I'm trying to randomize an array, and this is what I have:
    

[...]

ilans-Mac:~ ilan$ irb
irb(main):001:0> (1..10).to_a.sort {rand}
=> [10, 6, 1, 7, 3, 8, 5, 9, 4, 2]
irb(main):002:0>
  

Don't do this, better use (1..10).sort_by { rand }. Your version is equivalent to (1..10).sort { 1 } and *always* creates the same permutation for this array.

···

--
Florian Frank

I found a library called 'rand.rb':
http://raa.ruby-lang.org/project/rand/\. It allows you to select an
element at random from an array and 'scramble' (randomize the order)
of them as well.

Description:

Helper methods for Enumerable, Array, Hash, and String
that let you pick a random item or shuffle the order of items.

* Brief a
Write out the post on shuffling a Ruby array word for word, everything from "ilans-Mac:~ ilan$ irb" down to "for this array.".

Part of a data file:
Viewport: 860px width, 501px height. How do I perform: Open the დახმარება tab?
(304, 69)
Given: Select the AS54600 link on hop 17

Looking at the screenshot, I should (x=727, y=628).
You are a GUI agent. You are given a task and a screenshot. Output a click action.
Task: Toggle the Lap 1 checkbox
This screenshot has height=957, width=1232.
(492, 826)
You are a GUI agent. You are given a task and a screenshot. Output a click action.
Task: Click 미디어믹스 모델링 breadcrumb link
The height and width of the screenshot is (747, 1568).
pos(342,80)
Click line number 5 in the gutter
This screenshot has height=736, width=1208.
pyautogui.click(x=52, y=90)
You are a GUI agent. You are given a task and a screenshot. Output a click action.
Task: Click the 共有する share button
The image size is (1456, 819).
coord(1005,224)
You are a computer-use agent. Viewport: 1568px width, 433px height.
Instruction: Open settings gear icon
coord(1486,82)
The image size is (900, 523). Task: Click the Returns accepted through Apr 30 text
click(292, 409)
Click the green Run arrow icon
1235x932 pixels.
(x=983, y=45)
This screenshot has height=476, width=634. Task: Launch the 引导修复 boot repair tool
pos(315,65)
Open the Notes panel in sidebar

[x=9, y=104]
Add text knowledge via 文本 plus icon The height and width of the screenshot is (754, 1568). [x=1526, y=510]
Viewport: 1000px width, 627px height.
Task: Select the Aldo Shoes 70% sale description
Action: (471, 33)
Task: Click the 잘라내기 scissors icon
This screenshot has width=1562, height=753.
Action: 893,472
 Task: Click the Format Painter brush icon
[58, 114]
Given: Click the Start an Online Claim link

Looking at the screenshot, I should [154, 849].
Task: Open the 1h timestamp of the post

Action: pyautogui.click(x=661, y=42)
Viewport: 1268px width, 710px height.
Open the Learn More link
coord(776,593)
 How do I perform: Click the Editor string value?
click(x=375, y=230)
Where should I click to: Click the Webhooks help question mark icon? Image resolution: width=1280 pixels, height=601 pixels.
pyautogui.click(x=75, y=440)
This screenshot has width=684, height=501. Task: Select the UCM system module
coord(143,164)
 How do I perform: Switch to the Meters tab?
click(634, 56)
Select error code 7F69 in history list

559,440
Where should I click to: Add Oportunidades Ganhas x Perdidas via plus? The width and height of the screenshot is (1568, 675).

* Brief b
Give the entries as a JSON list of strings, one per line with blank lines left out. Cover everything from the start of the entries down to the line containing "Looking at the screenshot, I should [154, 849].", and include that line.

* Expected output a
ilans-Mac:~ ilan$ irb
irb(main):001:0> (1..10).to_a.sort {rand}
=> [10, 6, 1, 7, 3, 8, 5, 9, 4, 2]
irb(main):002:0>
  

Don't do this, better use (1..10).sort_by { rand }. Your version is equivalent to (1..10).sort { 1 } and *always* creates the same permutation for this array.

* Expected output b
[
  "Viewport: 860px width, 501px height. How do I perform: Open the დახმარება tab?",
  "(304, 69)",
  "Given: Select the AS54600 link on hop 17",
  "Looking at the screenshot, I should (x=727, y=628).",
  "You are a GUI agent. You are given a task and a screenshot. Output a click action.",
  "Task: Toggle the Lap 1 checkbox",
  "This screenshot has height=957, width=1232.",
  "(492, 826)",
  "You are a GUI agent. You are given a task and a screenshot. Output a click action.",
  "Task: Click 미디어믹스 모델링 breadcrumb link",
  "The height and width of the screenshot is (747, 1568).",
  "pos(342,80)",
  "Click line number 5 in the gutter",
  "This screenshot has height=736, width=1208.",
  "pyautogui.click(x=52, y=90)",
  "You are a GUI agent. You are given a task and a screenshot. Output a click action.",
  "Task: Click the 共有する share button",
  "The image size is (1456, 819).",
  "coord(1005,224)",
  "You are a computer-use agent. Viewport: 1568px width, 433px height.",
  "Instruction: Open settings gear icon",
  "coord(1486,82)",
  "The image size is (900, 523). Task: Click the Returns accepted through Apr 30 text",
  "click(292, 409)",
  "Click the green Run arrow icon",
  "1235x932 pixels.",
  "(x=983, y=45)",
  "This screenshot has height=476, width=634. Task: Launch the 引导修复 boot repair tool",
  "pos(315,65)",
  "Open the Notes panel in sidebar",
  "[x=9, y=104]",
  "Add text knowledge via 文本 plus icon The height and width of the screenshot is (754, 1568). [x=1526, y=510]",
  "Viewport: 1000px width, 627px height.",
  "Task: Select the Aldo Shoes 70% sale description",
  "Action: (471, 33)",
  "Task: Click the 잘라내기 scissors icon",
  "This screenshot has width=1562, height=753.",
  "Action: 893,472",
  " Task: Click the Format Painter brush icon",
  "[58, 114]",
  "Given: Click the Start an Online Claim link",
  "Looking at the screenshot, I should [154, 849]."
]